● What you need to do:
Everything from the line that has "1372x885 pixels." to the last line of the listing must be repeated exactly, and nothing more; omit the pictures.

● Data records:

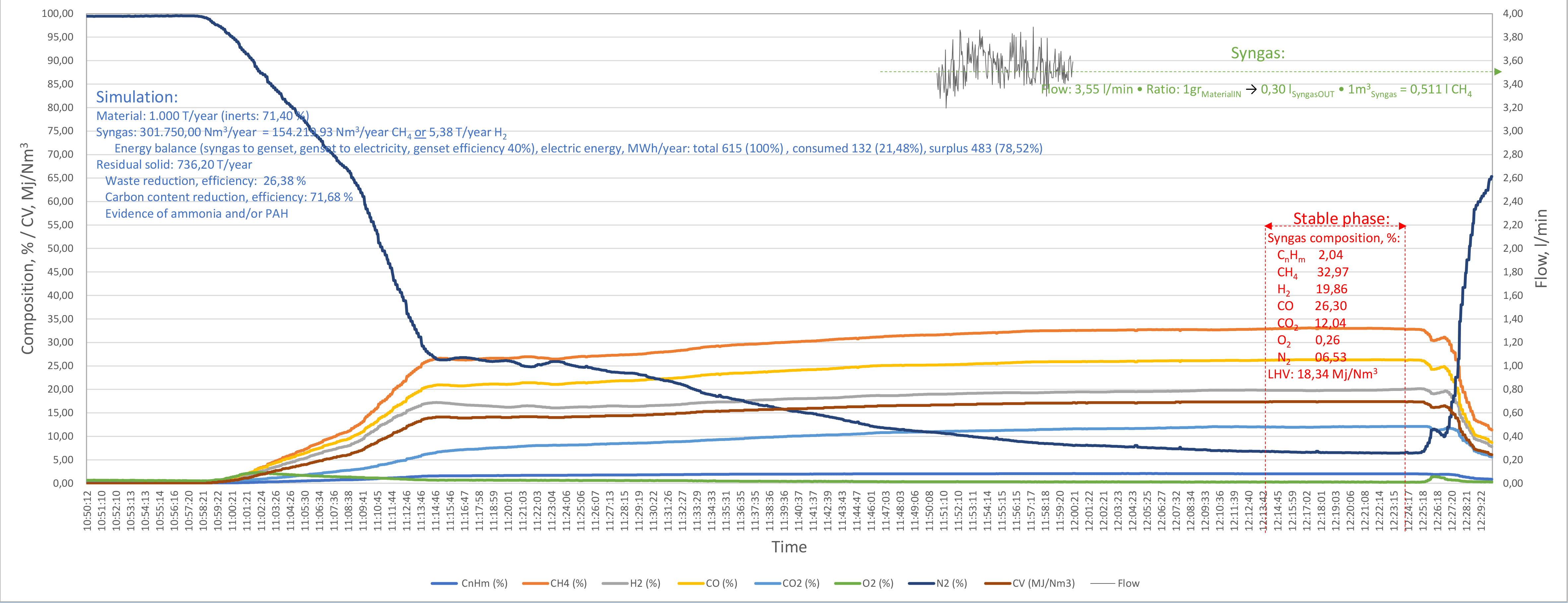
Task: Select the Time axis title
Action: click(x=789, y=546)
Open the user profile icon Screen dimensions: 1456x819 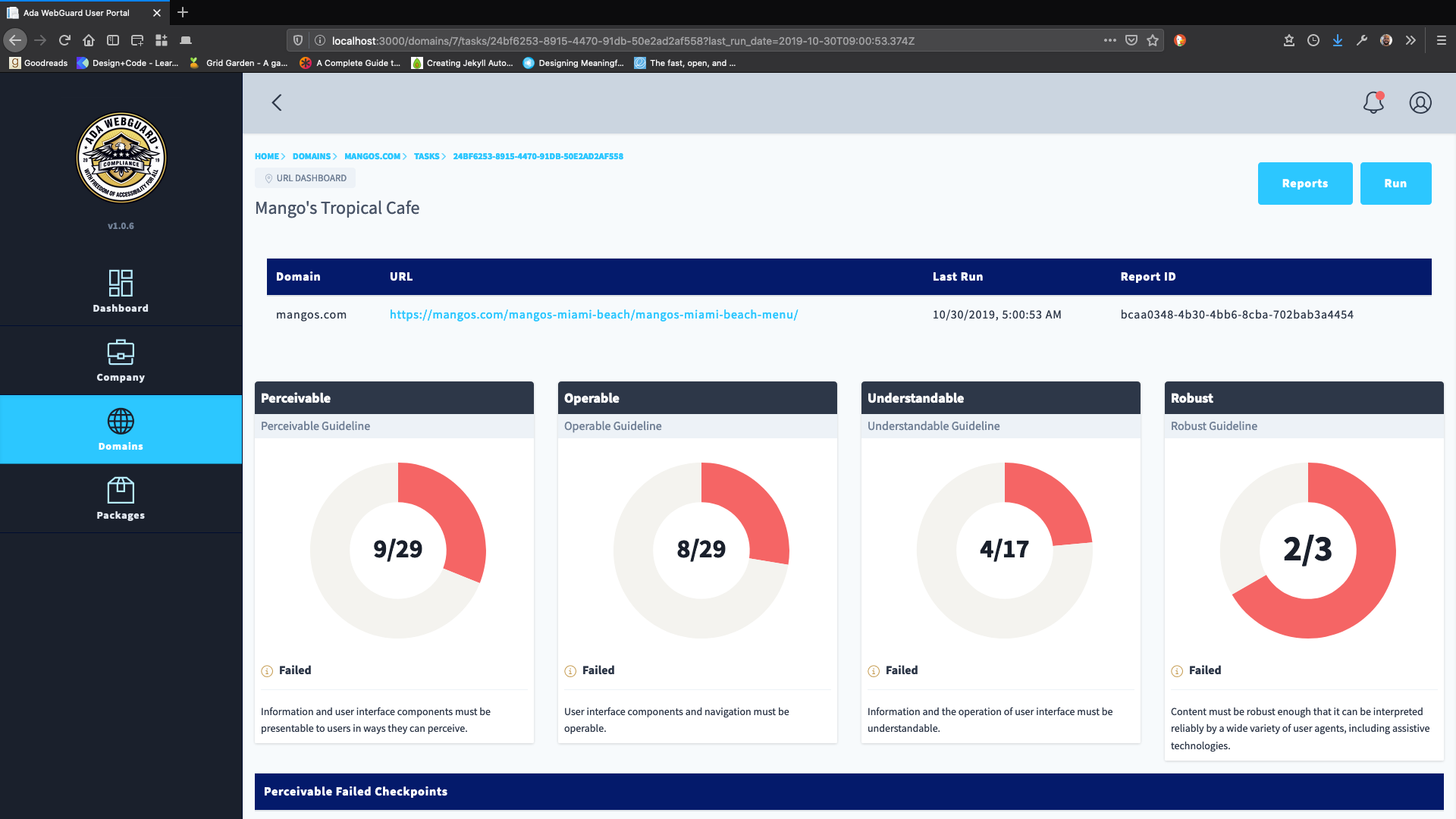(1420, 102)
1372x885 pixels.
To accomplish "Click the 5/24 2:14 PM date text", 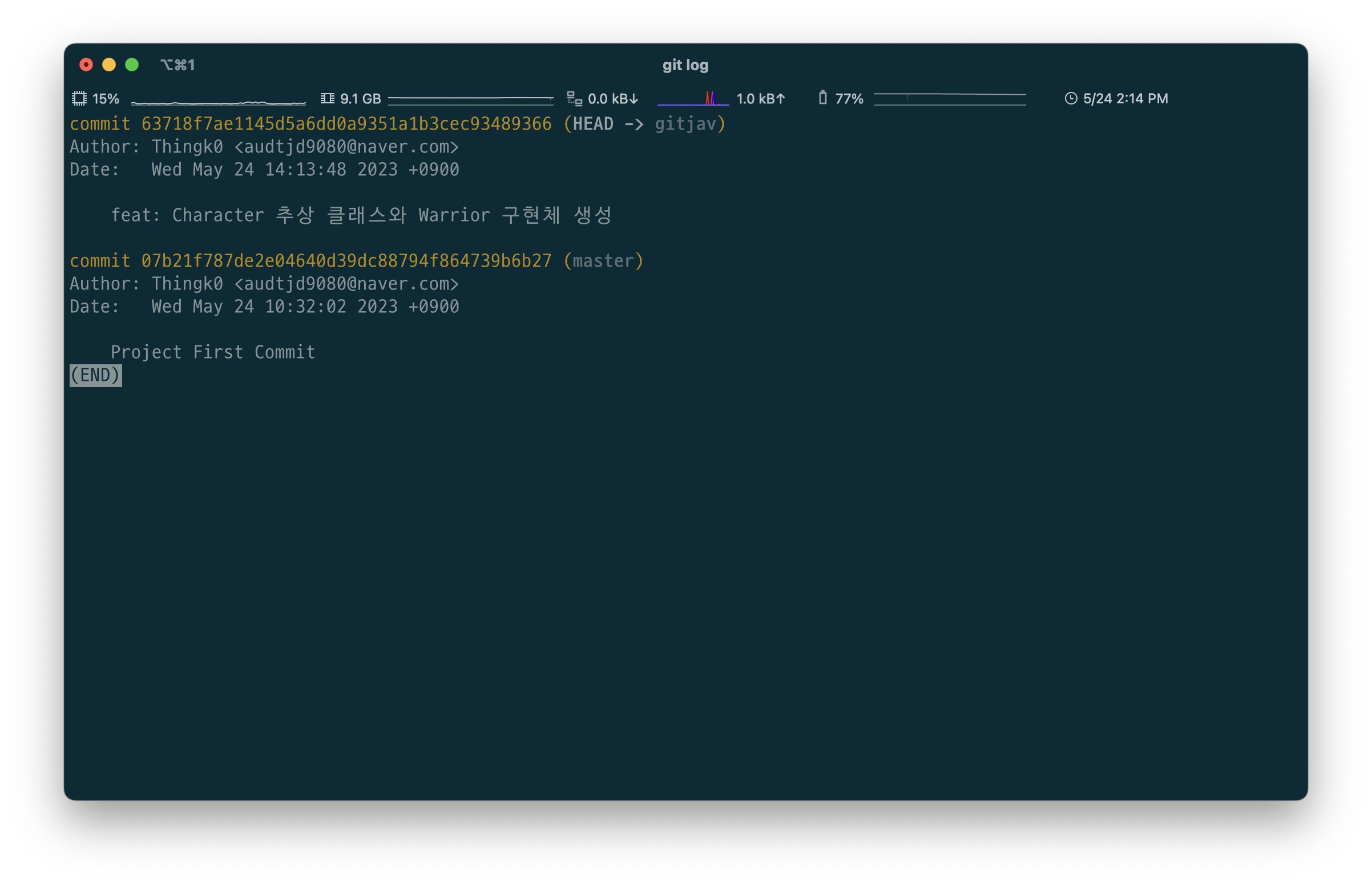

● Task response:
1372x885 pixels.
To accomplish "Click the 5/24 2:14 PM date text", 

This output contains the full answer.